* _Activity_
Write out all the data again, exactly as it stands.

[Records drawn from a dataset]
------------------------
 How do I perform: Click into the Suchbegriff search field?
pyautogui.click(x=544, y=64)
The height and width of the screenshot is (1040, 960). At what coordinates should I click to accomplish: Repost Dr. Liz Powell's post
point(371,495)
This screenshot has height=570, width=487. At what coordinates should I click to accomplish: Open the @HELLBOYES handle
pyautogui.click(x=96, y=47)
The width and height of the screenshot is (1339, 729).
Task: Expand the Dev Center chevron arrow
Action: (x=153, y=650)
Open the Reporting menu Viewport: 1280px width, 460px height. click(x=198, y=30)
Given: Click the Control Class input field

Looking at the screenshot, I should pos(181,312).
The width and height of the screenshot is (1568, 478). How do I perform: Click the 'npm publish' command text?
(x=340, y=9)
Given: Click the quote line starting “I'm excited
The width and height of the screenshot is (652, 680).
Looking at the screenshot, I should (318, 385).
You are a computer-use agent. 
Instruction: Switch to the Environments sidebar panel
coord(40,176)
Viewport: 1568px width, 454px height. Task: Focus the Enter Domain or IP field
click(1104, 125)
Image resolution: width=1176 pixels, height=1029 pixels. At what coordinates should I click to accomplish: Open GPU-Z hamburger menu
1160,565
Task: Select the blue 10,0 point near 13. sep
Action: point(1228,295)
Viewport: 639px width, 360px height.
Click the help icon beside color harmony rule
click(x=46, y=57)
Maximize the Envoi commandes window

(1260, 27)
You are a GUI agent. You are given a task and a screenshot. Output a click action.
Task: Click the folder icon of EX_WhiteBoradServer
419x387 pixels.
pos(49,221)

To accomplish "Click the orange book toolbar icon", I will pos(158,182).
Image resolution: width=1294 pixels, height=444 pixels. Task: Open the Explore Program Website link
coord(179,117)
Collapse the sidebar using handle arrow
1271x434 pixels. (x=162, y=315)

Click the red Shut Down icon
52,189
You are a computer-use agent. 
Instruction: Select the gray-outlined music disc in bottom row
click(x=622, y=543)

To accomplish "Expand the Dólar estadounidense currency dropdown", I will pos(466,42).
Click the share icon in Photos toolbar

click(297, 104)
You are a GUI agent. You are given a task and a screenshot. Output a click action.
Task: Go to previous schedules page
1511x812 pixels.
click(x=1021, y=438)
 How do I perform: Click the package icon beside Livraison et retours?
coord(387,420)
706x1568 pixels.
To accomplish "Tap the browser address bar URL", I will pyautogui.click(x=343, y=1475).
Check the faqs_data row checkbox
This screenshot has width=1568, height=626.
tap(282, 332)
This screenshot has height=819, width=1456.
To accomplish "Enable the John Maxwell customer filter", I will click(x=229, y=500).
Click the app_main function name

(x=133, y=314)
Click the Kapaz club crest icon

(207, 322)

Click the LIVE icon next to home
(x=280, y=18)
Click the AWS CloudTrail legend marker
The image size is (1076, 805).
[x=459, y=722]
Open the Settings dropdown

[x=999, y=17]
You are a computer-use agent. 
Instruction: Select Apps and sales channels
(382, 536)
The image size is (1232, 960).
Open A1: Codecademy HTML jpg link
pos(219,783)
------------------------
* _Output for this task_
 How do I perform: Click into the Suchbegriff search field?
pyautogui.click(x=544, y=64)
The height and width of the screenshot is (1040, 960). At what coordinates should I click to accomplish: Repost Dr. Liz Powell's post
point(371,495)
This screenshot has height=570, width=487. At what coordinates should I click to accomplish: Open the @HELLBOYES handle
pyautogui.click(x=96, y=47)
The width and height of the screenshot is (1339, 729).
Task: Expand the Dev Center chevron arrow
Action: (x=153, y=650)
Open the Reporting menu Viewport: 1280px width, 460px height. click(x=198, y=30)
Given: Click the Control Class input field

Looking at the screenshot, I should pos(181,312).
The width and height of the screenshot is (1568, 478). How do I perform: Click the 'npm publish' command text?
(x=340, y=9)
Given: Click the quote line starting “I'm excited
The width and height of the screenshot is (652, 680).
Looking at the screenshot, I should (318, 385).
You are a computer-use agent. 
Instruction: Switch to the Environments sidebar panel
coord(40,176)
Viewport: 1568px width, 454px height. Task: Focus the Enter Domain or IP field
click(1104, 125)
Image resolution: width=1176 pixels, height=1029 pixels. At what coordinates should I click to accomplish: Open GPU-Z hamburger menu
1160,565
Task: Select the blue 10,0 point near 13. sep
Action: point(1228,295)
Viewport: 639px width, 360px height.
Click the help icon beside color harmony rule
click(x=46, y=57)
Maximize the Envoi commandes window

(1260, 27)
You are a GUI agent. You are given a task and a screenshot. Output a click action.
Task: Click the folder icon of EX_WhiteBoradServer
419x387 pixels.
pos(49,221)

To accomplish "Click the orange book toolbar icon", I will pos(158,182).
Image resolution: width=1294 pixels, height=444 pixels. Task: Open the Explore Program Website link
coord(179,117)
Collapse the sidebar using handle arrow
1271x434 pixels. (x=162, y=315)

Click the red Shut Down icon
52,189
You are a computer-use agent. 
Instruction: Select the gray-outlined music disc in bottom row
click(x=622, y=543)

To accomplish "Expand the Dólar estadounidense currency dropdown", I will pos(466,42).
Click the share icon in Photos toolbar

click(297, 104)
You are a GUI agent. You are given a task and a screenshot. Output a click action.
Task: Go to previous schedules page
1511x812 pixels.
click(x=1021, y=438)
 How do I perform: Click the package icon beside Livraison et retours?
coord(387,420)
706x1568 pixels.
To accomplish "Tap the browser address bar URL", I will pyautogui.click(x=343, y=1475).
Check the faqs_data row checkbox
This screenshot has width=1568, height=626.
tap(282, 332)
This screenshot has height=819, width=1456.
To accomplish "Enable the John Maxwell customer filter", I will click(x=229, y=500).
Click the app_main function name

(x=133, y=314)
Click the Kapaz club crest icon

(207, 322)

Click the LIVE icon next to home
(x=280, y=18)
Click the AWS CloudTrail legend marker
The image size is (1076, 805).
[x=459, y=722]
Open the Settings dropdown

[x=999, y=17]
You are a computer-use agent. 
Instruction: Select Apps and sales channels
(382, 536)
The image size is (1232, 960).
Open A1: Codecademy HTML jpg link
pos(219,783)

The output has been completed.